→ **Exercise materials**

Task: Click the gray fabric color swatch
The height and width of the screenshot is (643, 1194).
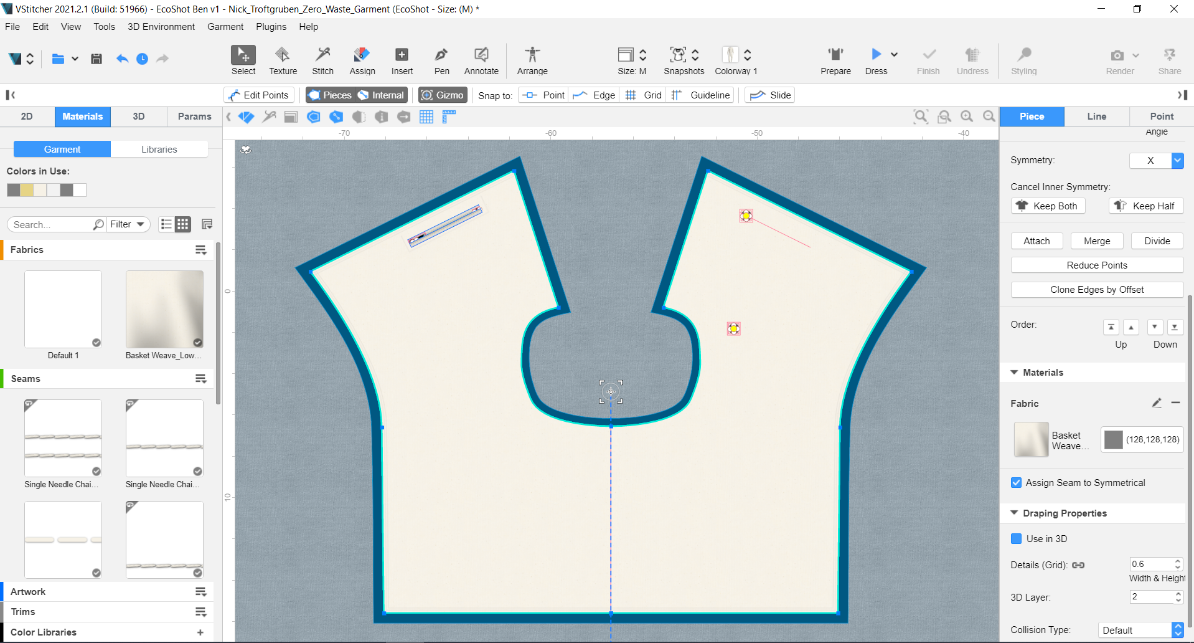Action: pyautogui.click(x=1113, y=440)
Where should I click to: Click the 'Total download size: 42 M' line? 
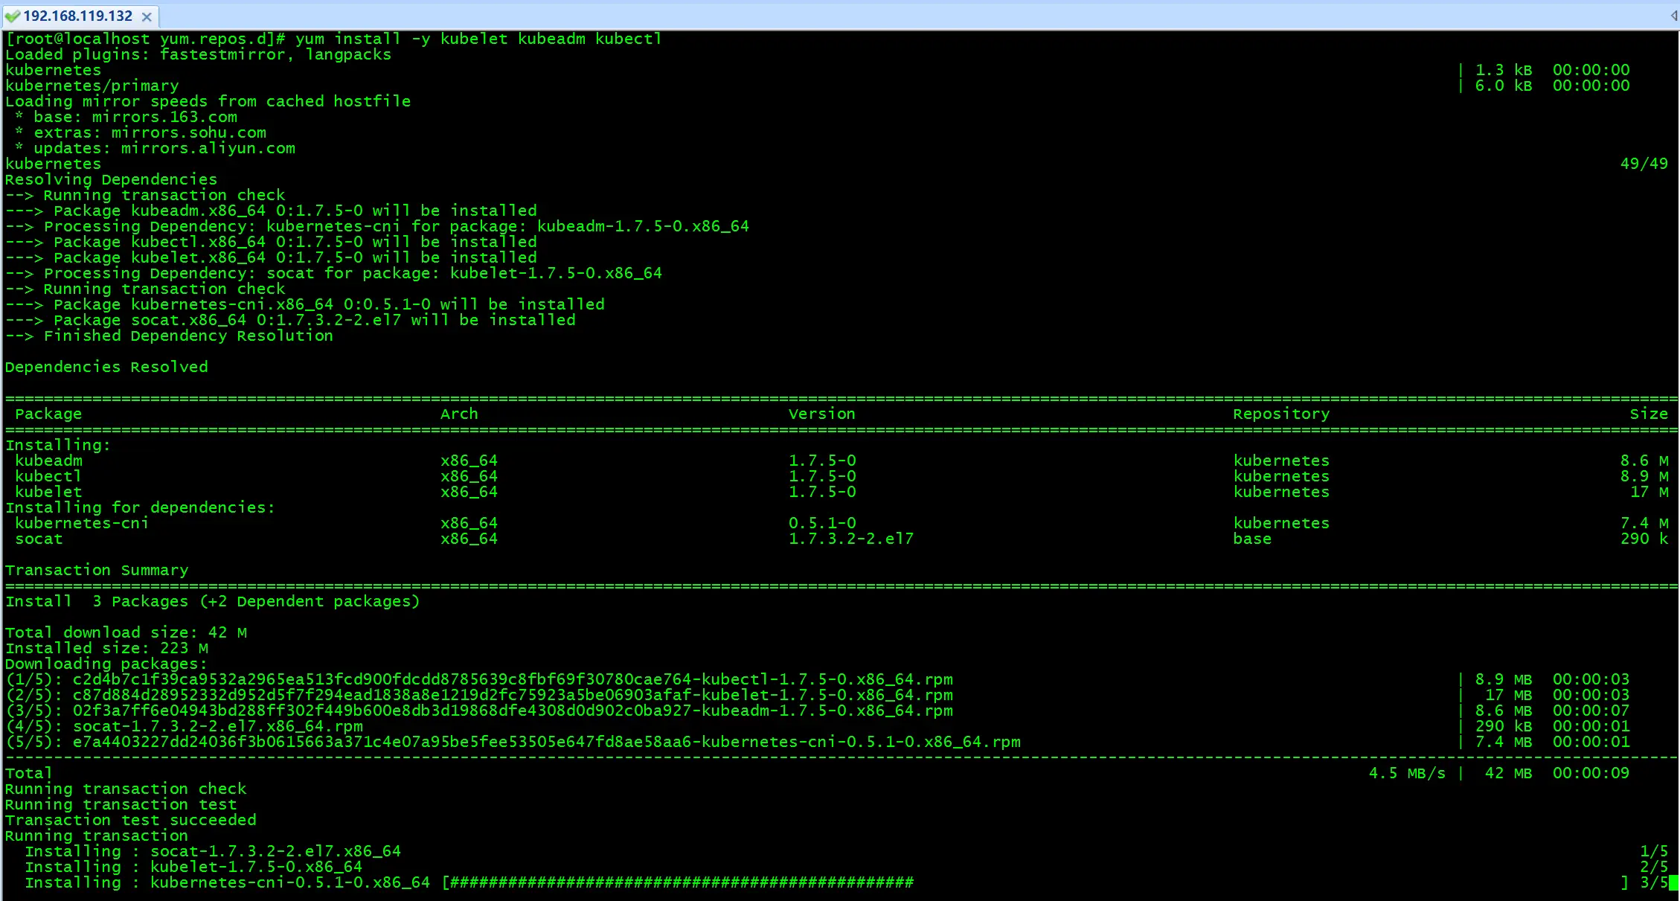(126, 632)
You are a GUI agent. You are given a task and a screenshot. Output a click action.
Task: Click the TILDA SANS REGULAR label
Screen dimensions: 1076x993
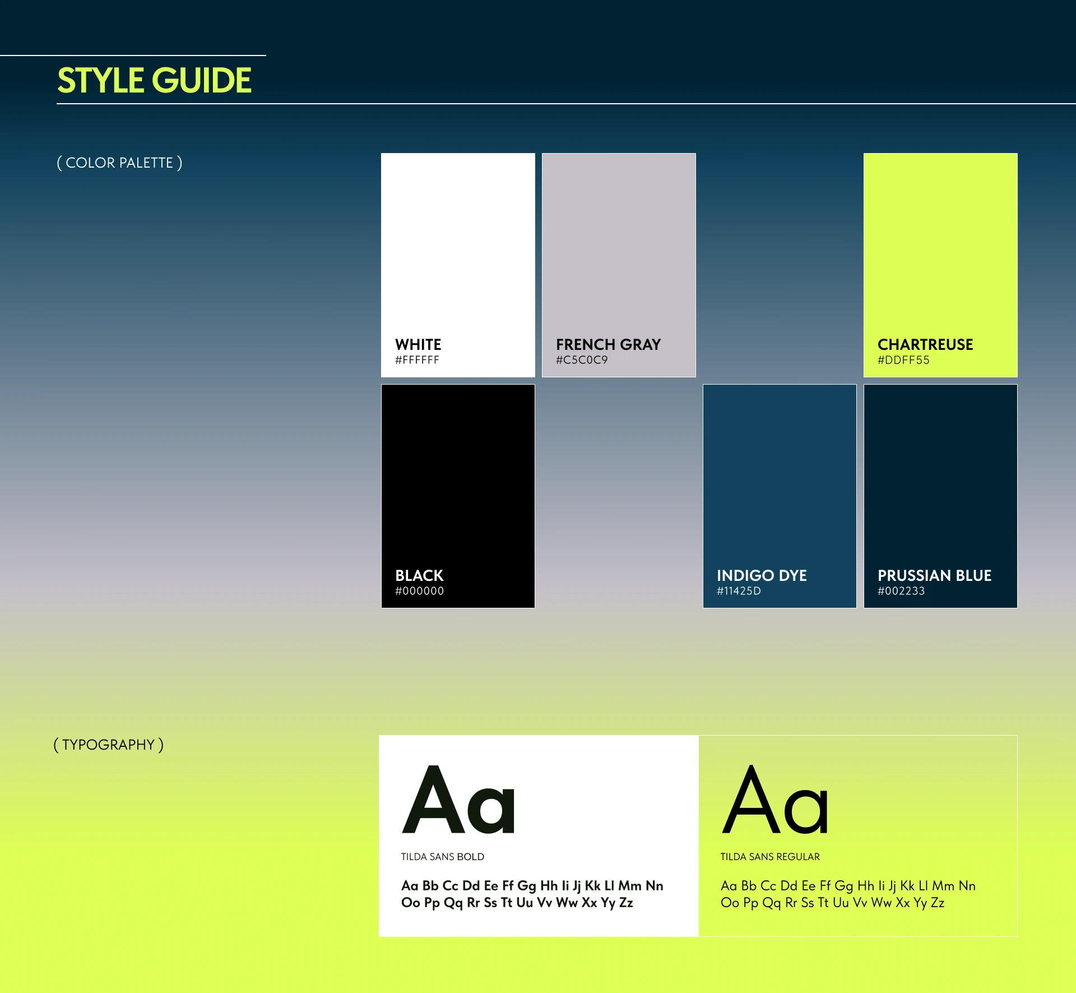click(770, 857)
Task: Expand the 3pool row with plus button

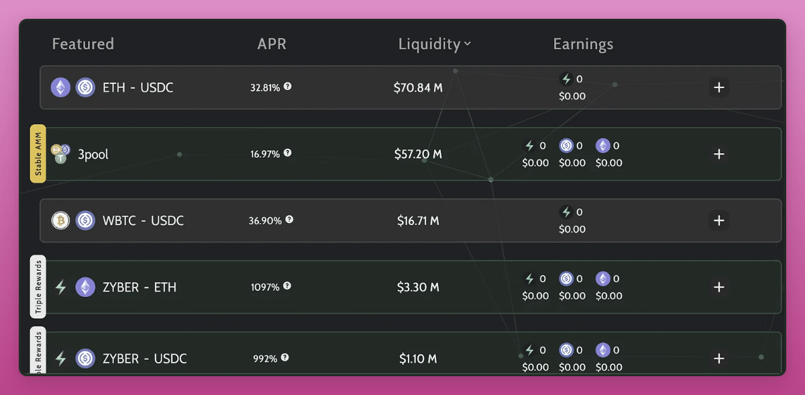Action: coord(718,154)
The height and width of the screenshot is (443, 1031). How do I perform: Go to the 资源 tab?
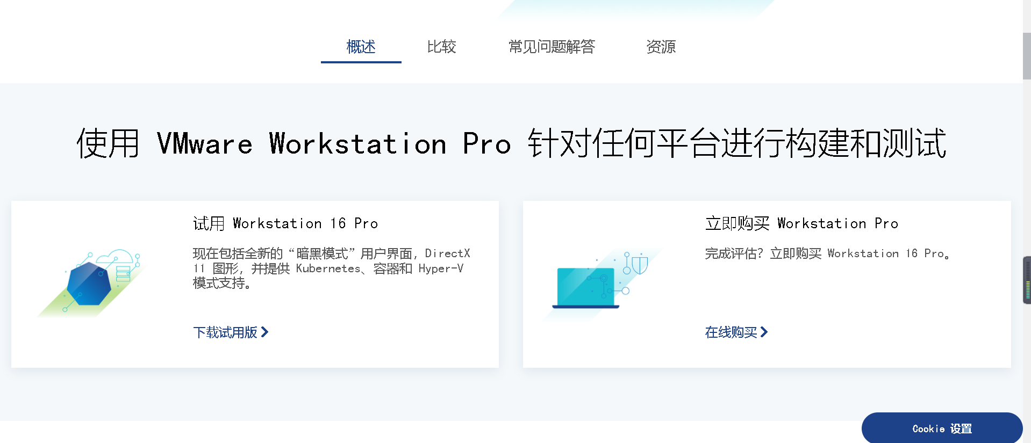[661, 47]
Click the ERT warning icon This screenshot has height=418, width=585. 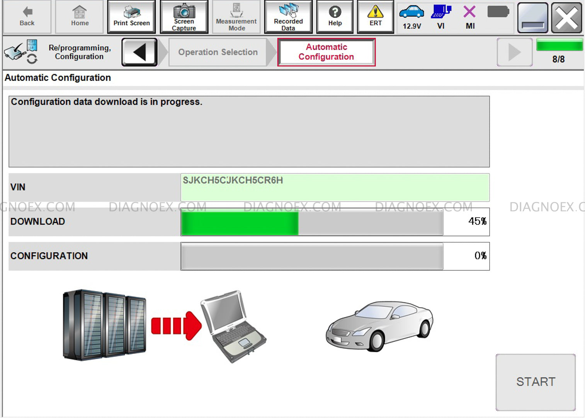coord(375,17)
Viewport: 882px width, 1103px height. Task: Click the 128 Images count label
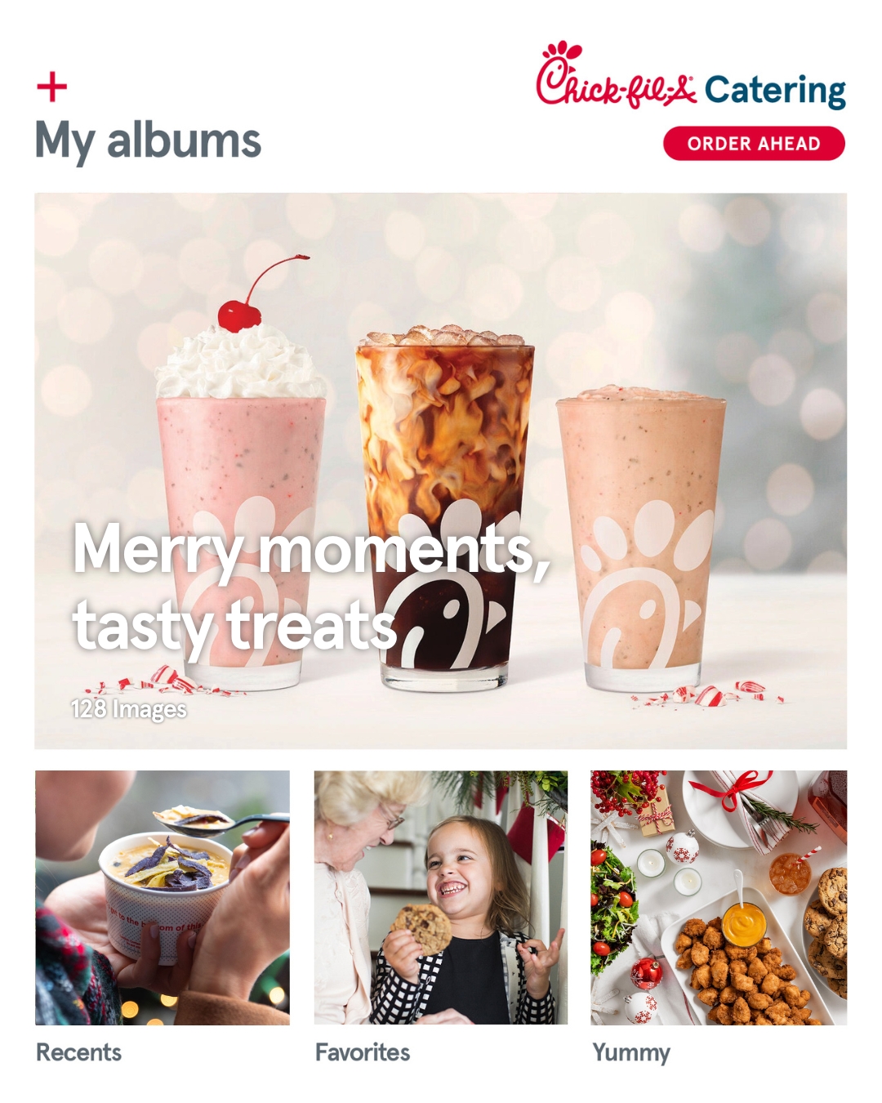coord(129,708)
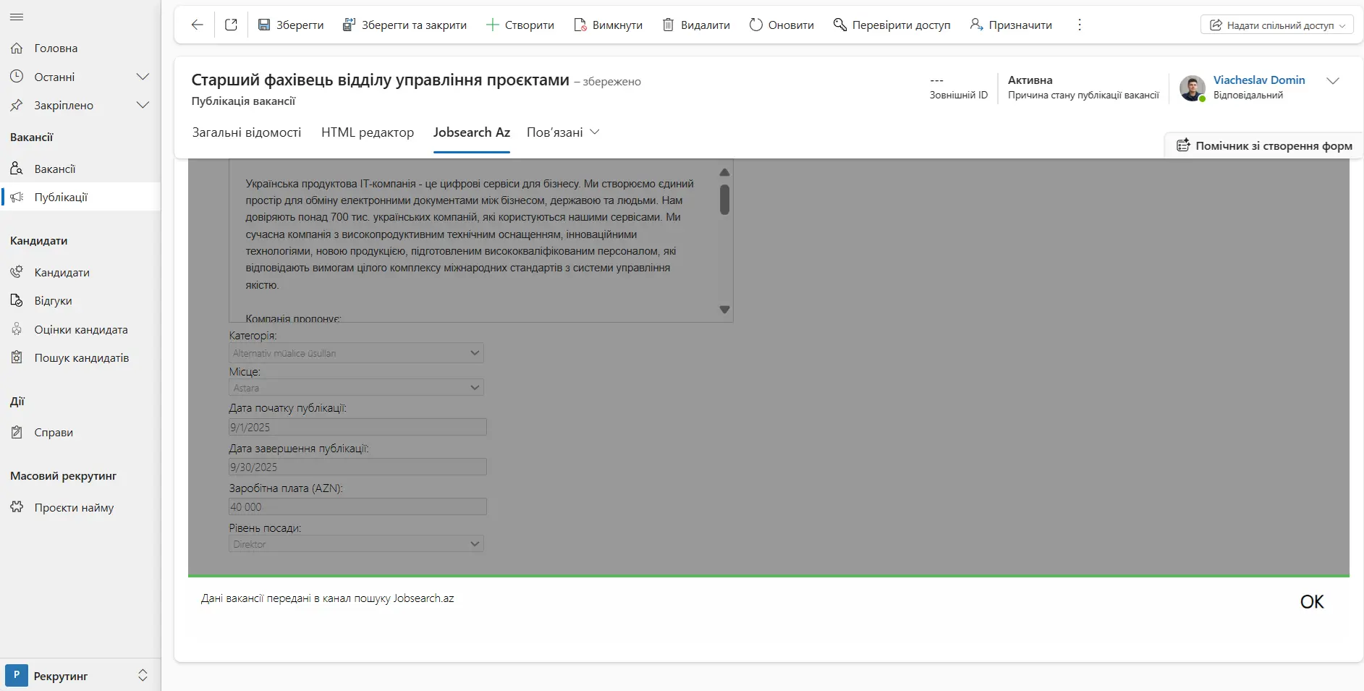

→ **What to do**
Starting at the line that contains "Viewport: 882px width, 1103px" and continuing through the end of the items, rewrite those lines with "count label" swapped for "counter" and nothing else changed. Leave the pictures out of your answer.

→ **Response to the task**
Viewport: 882px width, 1103px height. Task: Click the 128 Images counter
coord(129,708)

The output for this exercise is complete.